Il lusso mondiale vale poco meno di 172 miliardi di dollari ed è per un terzo italiano. La prima edizione dello studio pubblicato da Deloitte “Global Powers of Luxury Goods” pone a confronto i risultati dell’anno fiscale 2013 dei 75 più importanti gruppi mondiali del lusso.

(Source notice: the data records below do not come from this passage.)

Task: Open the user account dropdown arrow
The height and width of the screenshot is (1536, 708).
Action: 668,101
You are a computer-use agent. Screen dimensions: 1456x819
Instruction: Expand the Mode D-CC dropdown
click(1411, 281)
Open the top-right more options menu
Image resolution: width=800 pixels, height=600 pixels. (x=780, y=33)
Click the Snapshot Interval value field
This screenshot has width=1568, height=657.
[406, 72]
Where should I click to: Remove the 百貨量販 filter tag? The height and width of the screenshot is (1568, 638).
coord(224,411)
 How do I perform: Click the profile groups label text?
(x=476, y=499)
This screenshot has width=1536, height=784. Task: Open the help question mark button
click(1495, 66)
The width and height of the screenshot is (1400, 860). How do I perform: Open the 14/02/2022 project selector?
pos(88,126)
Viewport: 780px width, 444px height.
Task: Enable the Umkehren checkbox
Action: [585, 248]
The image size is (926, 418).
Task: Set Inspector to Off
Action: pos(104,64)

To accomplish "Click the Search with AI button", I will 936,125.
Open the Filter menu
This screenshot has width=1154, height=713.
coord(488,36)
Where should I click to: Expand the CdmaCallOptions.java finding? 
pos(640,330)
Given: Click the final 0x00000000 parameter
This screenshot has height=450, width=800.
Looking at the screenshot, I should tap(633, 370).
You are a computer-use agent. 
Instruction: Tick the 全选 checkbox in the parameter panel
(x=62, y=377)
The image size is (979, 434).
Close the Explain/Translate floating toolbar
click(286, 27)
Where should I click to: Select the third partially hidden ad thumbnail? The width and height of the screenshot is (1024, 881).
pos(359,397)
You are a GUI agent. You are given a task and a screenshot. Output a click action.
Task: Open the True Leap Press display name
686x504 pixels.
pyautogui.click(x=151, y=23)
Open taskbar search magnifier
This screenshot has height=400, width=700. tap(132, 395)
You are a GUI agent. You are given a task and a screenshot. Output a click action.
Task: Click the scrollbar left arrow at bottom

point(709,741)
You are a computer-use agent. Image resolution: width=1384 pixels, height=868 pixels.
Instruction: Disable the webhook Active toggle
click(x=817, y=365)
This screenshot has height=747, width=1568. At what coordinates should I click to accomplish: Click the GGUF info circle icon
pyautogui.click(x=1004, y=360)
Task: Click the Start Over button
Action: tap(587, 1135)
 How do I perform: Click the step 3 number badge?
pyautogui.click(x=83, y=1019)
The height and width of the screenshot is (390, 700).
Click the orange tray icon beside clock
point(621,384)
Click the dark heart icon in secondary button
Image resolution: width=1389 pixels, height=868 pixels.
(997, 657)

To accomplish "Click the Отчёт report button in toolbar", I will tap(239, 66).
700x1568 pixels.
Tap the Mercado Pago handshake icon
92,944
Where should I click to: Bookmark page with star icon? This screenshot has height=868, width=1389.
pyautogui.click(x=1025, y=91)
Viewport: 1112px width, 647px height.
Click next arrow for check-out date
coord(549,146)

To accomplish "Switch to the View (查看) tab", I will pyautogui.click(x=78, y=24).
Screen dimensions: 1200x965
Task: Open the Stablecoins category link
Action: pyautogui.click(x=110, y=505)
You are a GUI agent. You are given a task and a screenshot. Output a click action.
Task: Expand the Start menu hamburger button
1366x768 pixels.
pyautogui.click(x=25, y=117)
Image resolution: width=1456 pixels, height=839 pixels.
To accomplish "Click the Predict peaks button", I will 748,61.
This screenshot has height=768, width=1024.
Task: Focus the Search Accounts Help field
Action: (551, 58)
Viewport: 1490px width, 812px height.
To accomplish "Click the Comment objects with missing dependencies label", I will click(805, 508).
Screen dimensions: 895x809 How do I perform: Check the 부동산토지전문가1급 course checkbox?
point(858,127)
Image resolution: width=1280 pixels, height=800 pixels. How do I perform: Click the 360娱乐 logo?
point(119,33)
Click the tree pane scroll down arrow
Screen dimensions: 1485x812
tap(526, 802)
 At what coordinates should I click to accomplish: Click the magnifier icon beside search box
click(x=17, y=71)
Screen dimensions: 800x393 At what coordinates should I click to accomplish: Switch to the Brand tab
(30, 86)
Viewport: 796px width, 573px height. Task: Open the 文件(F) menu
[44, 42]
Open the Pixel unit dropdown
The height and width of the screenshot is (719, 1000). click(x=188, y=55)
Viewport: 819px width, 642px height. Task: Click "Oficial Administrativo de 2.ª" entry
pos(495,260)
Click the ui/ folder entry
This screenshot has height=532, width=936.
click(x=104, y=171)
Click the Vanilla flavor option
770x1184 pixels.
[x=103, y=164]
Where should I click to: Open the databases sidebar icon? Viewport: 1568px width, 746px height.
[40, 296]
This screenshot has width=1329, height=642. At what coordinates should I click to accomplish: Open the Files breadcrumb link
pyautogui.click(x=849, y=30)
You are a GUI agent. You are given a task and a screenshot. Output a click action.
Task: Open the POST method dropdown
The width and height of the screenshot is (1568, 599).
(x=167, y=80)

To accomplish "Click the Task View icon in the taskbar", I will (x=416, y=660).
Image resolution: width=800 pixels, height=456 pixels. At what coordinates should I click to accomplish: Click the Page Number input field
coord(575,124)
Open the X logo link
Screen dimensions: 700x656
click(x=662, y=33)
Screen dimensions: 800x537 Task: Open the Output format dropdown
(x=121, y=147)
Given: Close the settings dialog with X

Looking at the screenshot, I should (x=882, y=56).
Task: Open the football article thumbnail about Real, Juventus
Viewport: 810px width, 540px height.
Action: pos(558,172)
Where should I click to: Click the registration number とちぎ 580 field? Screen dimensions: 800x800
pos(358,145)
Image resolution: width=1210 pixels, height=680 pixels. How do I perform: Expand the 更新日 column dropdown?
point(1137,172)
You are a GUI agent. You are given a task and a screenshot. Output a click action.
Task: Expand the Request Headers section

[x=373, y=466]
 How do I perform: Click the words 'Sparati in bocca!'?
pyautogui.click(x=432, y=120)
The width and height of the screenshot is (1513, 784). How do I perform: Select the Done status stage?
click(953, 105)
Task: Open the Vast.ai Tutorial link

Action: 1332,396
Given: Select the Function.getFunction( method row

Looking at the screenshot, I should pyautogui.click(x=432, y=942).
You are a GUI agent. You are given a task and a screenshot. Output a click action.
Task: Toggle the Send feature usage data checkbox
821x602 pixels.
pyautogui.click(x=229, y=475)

In testa il gruppo francese Lvmh con 21 miliardi di dollari (2012) attraverso 60 brand, compresi quelli dei vini e distillati top. Secondo posto per Richemont, 12,3 miliardi di dollari di fatturato, e terzo per The Estee Lauder con 10,18 miliardi. L’Italia, pur non comparendo nella top 3, è il Paese maggiormente rappresentato, con 23 società su 75, mentre come fatturato rappresenta il 18,6% del totale, dietro alla Francia che sale al 27,4%. Il primo degli italiani è Luxottica, quarto posto assoluto. A seguire Prada (14.mo), Armani (20.mo) e Only the Brave (Renzo Rosso, 23.mo). Delle 23 società italiane della top75, cinque hanno registrato un net profit margin a due cifre: Prada (+19,2%), Tod’s (+14,8%), Salvatore Ferragamo (+10,9%), Loro Piana (+10,5%) e Ermenegildo Zegna (+10,3). (ag)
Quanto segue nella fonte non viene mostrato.